INSTRUCTION | Copy out the items from the line containing "Image resolution: width=959" through the line containing "The width and", with both of those lines included.

INPUT DATA |

============

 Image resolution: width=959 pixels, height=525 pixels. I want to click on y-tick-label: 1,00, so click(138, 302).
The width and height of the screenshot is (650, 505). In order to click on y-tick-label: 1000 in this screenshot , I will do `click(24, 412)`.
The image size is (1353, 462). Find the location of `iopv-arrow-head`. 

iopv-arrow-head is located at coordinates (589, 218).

============

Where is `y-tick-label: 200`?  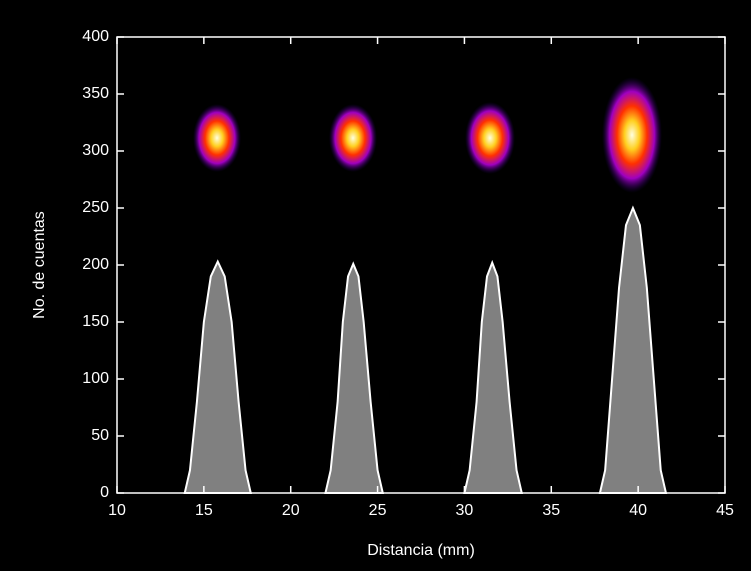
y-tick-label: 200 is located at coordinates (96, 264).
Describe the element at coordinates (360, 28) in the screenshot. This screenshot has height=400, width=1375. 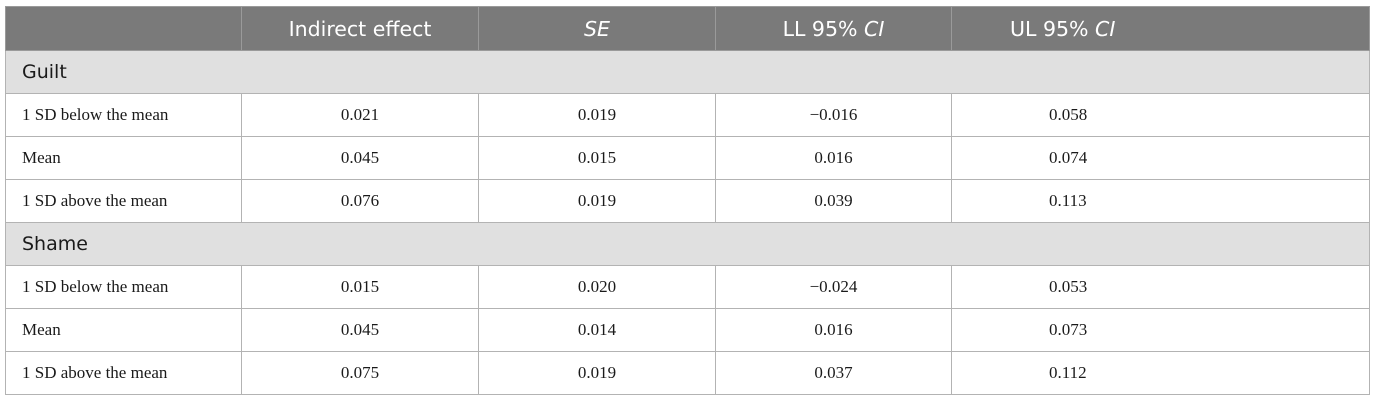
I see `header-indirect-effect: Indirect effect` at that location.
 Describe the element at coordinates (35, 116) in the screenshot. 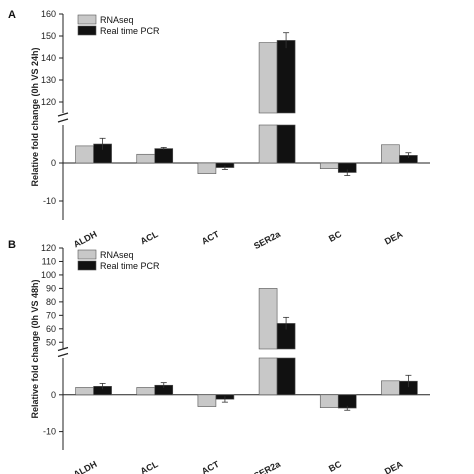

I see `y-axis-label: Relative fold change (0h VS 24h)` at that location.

============

REPLY TO THE EXERCISE |
 Image resolution: width=959 pixels, height=525 pixels. I want to click on y-tick-label: 1,00, so click(138, 302).
The width and height of the screenshot is (650, 505). In order to click on y-tick-label: 1000 in this screenshot , I will do `click(24, 412)`.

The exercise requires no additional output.